(Stored data)
= Beginning of Section =

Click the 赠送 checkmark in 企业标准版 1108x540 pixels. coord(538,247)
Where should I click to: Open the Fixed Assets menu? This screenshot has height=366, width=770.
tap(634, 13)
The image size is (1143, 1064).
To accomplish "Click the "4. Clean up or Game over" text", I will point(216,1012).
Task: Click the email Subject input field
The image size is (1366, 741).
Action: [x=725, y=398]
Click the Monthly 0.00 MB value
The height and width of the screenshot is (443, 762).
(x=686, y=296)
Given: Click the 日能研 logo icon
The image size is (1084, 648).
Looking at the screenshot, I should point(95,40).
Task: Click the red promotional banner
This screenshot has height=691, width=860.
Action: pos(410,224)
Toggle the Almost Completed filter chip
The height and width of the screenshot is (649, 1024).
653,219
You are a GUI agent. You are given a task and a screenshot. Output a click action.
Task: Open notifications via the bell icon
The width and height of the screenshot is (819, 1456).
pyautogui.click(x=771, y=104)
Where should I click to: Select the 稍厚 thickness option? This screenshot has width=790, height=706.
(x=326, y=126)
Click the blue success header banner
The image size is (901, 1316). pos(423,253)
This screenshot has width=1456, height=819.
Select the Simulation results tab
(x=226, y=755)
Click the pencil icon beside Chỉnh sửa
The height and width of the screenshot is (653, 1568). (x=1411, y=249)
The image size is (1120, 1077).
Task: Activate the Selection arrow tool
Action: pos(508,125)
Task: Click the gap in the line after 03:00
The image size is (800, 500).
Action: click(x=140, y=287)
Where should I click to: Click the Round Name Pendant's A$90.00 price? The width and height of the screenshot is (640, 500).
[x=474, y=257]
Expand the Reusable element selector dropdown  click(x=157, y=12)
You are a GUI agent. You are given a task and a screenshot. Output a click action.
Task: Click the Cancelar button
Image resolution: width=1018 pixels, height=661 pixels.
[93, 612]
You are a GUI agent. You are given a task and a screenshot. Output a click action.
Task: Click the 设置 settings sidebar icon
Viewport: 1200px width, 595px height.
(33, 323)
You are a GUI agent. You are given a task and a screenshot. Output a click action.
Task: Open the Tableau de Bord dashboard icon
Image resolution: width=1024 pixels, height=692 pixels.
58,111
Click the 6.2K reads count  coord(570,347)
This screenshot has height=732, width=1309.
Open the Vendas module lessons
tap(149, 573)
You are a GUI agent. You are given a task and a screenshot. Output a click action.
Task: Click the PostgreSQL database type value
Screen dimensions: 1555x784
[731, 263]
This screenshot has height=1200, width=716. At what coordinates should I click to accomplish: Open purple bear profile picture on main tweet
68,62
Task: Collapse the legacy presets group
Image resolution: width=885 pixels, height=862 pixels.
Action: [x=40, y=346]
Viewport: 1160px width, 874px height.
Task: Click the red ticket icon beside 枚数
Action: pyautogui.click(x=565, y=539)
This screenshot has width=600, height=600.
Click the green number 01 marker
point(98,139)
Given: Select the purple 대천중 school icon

= End of Section =

• Problem statement: Reproduce the full set of entries above exactly, without dropping a line.

• Task solution:
Click the 赠送 checkmark in 企业标准版 1108x540 pixels. coord(538,247)
Where should I click to: Open the Fixed Assets menu? This screenshot has height=366, width=770.
tap(634, 13)
The image size is (1143, 1064).
To accomplish "Click the "4. Clean up or Game over" text", I will point(216,1012).
Task: Click the email Subject input field
The image size is (1366, 741).
Action: [x=725, y=398]
Click the Monthly 0.00 MB value
The height and width of the screenshot is (443, 762).
(x=686, y=296)
Given: Click the 日能研 logo icon
The image size is (1084, 648).
Looking at the screenshot, I should point(95,40).
Task: Click the red promotional banner
This screenshot has height=691, width=860.
Action: pos(410,224)
Toggle the Almost Completed filter chip
The height and width of the screenshot is (649, 1024).
653,219
You are a GUI agent. You are given a task and a screenshot. Output a click action.
Task: Open notifications via the bell icon
The width and height of the screenshot is (819, 1456).
pyautogui.click(x=771, y=104)
Where should I click to: Select the 稍厚 thickness option? This screenshot has width=790, height=706.
(x=326, y=126)
Click the blue success header banner
The image size is (901, 1316). pos(423,253)
This screenshot has width=1456, height=819.
Select the Simulation results tab
(x=226, y=755)
Click the pencil icon beside Chỉnh sửa
The height and width of the screenshot is (653, 1568). (x=1411, y=249)
The image size is (1120, 1077).
Task: Activate the Selection arrow tool
Action: pos(508,125)
Task: Click the gap in the line after 03:00
The image size is (800, 500).
Action: click(x=140, y=287)
Where should I click to: Click the Round Name Pendant's A$90.00 price? The width and height of the screenshot is (640, 500).
[x=474, y=257]
Expand the Reusable element selector dropdown  click(x=157, y=12)
You are a GUI agent. You are given a task and a screenshot. Output a click action.
Task: Click the Cancelar button
Image resolution: width=1018 pixels, height=661 pixels.
[93, 612]
You are a GUI agent. You are given a task and a screenshot. Output a click action.
Task: Click the 设置 settings sidebar icon
Viewport: 1200px width, 595px height.
(33, 323)
You are a GUI agent. You are given a task and a screenshot. Output a click action.
Task: Open the Tableau de Bord dashboard icon
Image resolution: width=1024 pixels, height=692 pixels.
58,111
Click the 6.2K reads count  coord(570,347)
This screenshot has height=732, width=1309.
Open the Vendas module lessons
tap(149, 573)
You are a GUI agent. You are given a task and a screenshot. Output a click action.
Task: Click the PostgreSQL database type value
Screen dimensions: 1555x784
[731, 263]
This screenshot has height=1200, width=716. At what coordinates should I click to accomplish: Open purple bear profile picture on main tweet
68,62
Task: Collapse the legacy presets group
Image resolution: width=885 pixels, height=862 pixels.
Action: [x=40, y=346]
Viewport: 1160px width, 874px height.
Task: Click the red ticket icon beside 枚数
Action: pyautogui.click(x=565, y=539)
This screenshot has width=600, height=600.
Click the green number 01 marker
point(98,139)
Given: Select the purple 대천중 school icon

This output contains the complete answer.